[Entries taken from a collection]
********

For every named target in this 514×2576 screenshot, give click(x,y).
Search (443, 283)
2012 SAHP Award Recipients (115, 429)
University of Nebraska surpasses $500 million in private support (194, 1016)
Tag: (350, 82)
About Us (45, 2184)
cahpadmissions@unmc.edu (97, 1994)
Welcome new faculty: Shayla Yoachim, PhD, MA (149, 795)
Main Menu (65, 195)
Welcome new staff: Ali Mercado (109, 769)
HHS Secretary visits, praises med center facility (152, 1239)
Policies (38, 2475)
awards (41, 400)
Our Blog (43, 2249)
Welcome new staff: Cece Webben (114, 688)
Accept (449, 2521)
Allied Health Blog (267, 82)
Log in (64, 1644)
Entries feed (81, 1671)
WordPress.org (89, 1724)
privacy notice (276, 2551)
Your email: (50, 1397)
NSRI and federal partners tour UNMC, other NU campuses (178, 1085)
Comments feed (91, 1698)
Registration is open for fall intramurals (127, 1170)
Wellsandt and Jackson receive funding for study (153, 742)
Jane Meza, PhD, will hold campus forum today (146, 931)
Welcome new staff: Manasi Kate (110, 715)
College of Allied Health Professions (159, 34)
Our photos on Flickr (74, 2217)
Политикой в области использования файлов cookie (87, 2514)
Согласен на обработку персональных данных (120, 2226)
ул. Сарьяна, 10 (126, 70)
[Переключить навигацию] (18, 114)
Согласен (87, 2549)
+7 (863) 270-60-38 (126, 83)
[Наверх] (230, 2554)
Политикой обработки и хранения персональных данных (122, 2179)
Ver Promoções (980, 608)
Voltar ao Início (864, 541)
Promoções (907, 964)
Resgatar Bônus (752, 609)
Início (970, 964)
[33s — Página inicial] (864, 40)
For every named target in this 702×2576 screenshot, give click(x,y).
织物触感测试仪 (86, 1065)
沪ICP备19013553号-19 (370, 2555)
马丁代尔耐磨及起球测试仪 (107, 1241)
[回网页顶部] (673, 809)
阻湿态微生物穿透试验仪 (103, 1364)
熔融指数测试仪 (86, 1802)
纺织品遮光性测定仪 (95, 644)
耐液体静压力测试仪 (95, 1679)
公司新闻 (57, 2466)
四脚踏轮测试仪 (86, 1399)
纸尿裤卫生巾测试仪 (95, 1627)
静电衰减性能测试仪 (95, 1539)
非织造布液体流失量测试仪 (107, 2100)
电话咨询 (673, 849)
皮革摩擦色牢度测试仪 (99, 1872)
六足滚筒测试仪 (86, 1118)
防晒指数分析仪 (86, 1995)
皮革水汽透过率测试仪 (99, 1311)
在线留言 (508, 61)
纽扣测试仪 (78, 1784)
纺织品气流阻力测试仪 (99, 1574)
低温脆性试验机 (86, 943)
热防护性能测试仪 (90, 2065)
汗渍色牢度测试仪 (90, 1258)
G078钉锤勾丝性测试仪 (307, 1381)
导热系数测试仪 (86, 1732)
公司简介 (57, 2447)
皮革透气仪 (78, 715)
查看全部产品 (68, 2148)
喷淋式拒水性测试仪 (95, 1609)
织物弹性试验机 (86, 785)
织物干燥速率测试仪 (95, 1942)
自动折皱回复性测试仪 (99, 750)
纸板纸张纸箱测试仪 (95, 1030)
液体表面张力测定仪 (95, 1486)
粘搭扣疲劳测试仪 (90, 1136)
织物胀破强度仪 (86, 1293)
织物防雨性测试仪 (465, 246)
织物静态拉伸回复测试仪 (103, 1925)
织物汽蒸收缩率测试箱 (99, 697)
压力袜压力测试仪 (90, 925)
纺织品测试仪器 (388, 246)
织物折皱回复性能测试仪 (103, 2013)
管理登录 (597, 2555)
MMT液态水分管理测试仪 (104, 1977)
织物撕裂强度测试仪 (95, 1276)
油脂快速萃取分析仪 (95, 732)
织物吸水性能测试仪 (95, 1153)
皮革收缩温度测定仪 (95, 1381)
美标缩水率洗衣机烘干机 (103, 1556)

********

Beginning with the line that holds "纺织品测试仪器 (388, 246)", copy the entries exactly to their last line, and leave out every earlier line.

纺织品测试仪器 (388, 246)
织物折皱回复性能测试仪 (103, 2013)
管理登录 (597, 2555)
MMT液态水分管理测试仪 (104, 1977)
织物撕裂强度测试仪 (95, 1276)
油脂快速萃取分析仪 (95, 732)
织物吸水性能测试仪 (95, 1153)
皮革收缩温度测定仪 (95, 1381)
美标缩水率洗衣机烘干机 (103, 1556)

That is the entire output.